### DOCUMENT SEGMENT
The estimated runtime (in min) for performing the analytics task on various vocabulary sizes and cluster sizes are as follows,

vocabulary size	2 nodes	4 nodes	8 nodes
2000	10	4	2
5000	20	7	3
10000	-	-	6

Description

In this project, we built a web application for Kindle book reviews, similar to Goodreads. You will start with some public datasets from Amazon, and will design and implement your application around them. The requirements below are intended to be broad and give you freedom to explore alternative design choices. The full details of the project requirements can be found here.

Dataset

We were provided with 2 public datasets from Amazon.

Amazon Kindle's reviews, available from Kaggle website. This dataset has 982,619 entries (about 700MB).
Amazon Kindle metadata, available from UCSD website This dataset has 434,702 products (about 450MB)

After cleaning the dataset, we loaded the data into the respective databases.

Frontend

Requirements

This consists of a web page that let an user perform at least the following:

See some reviews
Add new review
Add a new book You are free to use any Web framework you want, and free to decide your own structure and layout. As long as I can enter input and get my output. Pretty website will earn you more points, to a certain limit. And feel free to add more functionalities as the project progresses.

Framework

We used ReactJS for our frontend because it is fast, scalable, and simple. It allows us to create a web application which can change data, without reloading the page. React also allows us to create reusable UI components, making our code lighter and less repetitive. The full documentation on the usage can be found here.

Features

The features implemented on our web application is as follows:

Homepage of our webiste shows a list of all books available in our database. User may sign up and login to our website.
Filter the books by multiple categories. Type inside the input form for category suggestions.
Filtered books will show the filtered categories in the labels by upper-left corner.
Search a book by its asin code.
User may login to gain access to user-only features.
User may sign up a new account. Username is unique.
User-only features consist of Adding new books, Seeing logs, and logging out.
Selecting a book will show the book details. You can see the title if available, the genre, author, description, and its price. Below shows all the available reviews by other users and the overall ratings.
Anonymous user may post a review using a nickname of their own choice.
Logged in user does not have to choose a nickname and their review will be based on their entered display name.
Logged in user can add a new book. The preview of the book can be seen before submitting the book.
User can check the details of successful new book submission immediately.
Logged in user may see the list of logs.
View details of a log.

### JOB ITEM
Continue the write-up on the Kindle book review web application from the point where it ends.

### PROVIDED MATERIAL

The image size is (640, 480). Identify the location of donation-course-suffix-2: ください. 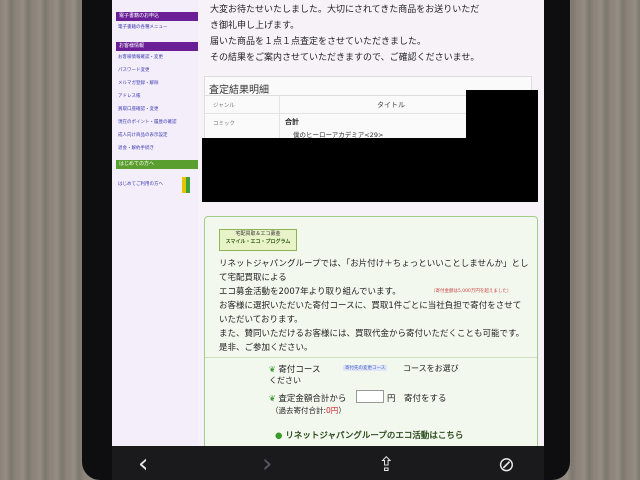
(285, 380).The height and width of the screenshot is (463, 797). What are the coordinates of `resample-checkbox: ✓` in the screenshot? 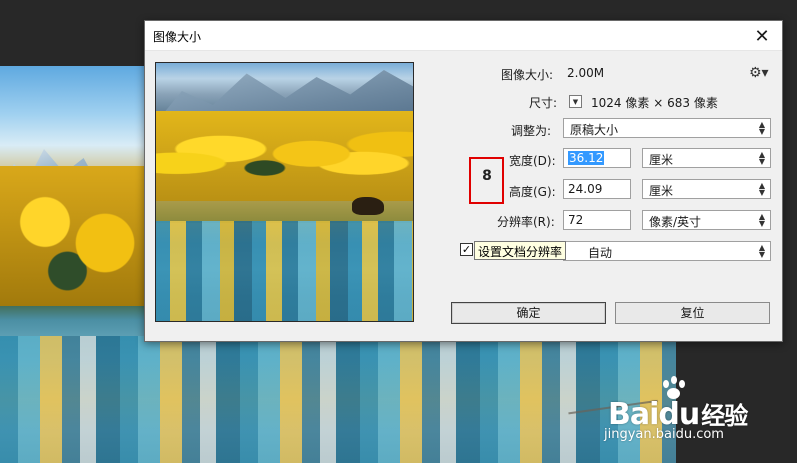 It's located at (466, 250).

### EXPECTED ANSWER
Preview

This is a preview of our frontend

The full implementation of our frontend and the various features supported by our web application can be found [here](/static).

Production Backend

Requirements

The web server receives requests and computes the responses by interacting with the databases.
The reviews are stored in a relational databases (SQL is recommended).
The metadata (book descriptions) is in a document store (MongoDB).
The web server logs are recorded in a document store. Each log record must have at least the following information:
- Timestamp
- What type of request is being served
- What is the response

Framework

Our server uses Flask because it allows for more control about which components to use, such as what databases and how to interact with them. Since our project requires us to connect with multiple SQL and Mongo databases, we decided that Flask was most suitable. The full documentation on the usage can be found here.

Design

1. Books Metadata

Schema (MongoDB)

id: ObjectId, primary key
asin: String
title: String
categories: String[]
imUrl?: String
related?: json
- also_bought: string[]
- also_viewed: string[]
- bought_together: string[]
price?: Double
description?: String

Endpoints

Endpoint	REST	Description
/book/:asin	GET	Returns book details (all available fields), erroneous asin in array will be ignored Parameter: asin Body: json(id, asin, title, categories, imUrl, related?, price?, description?)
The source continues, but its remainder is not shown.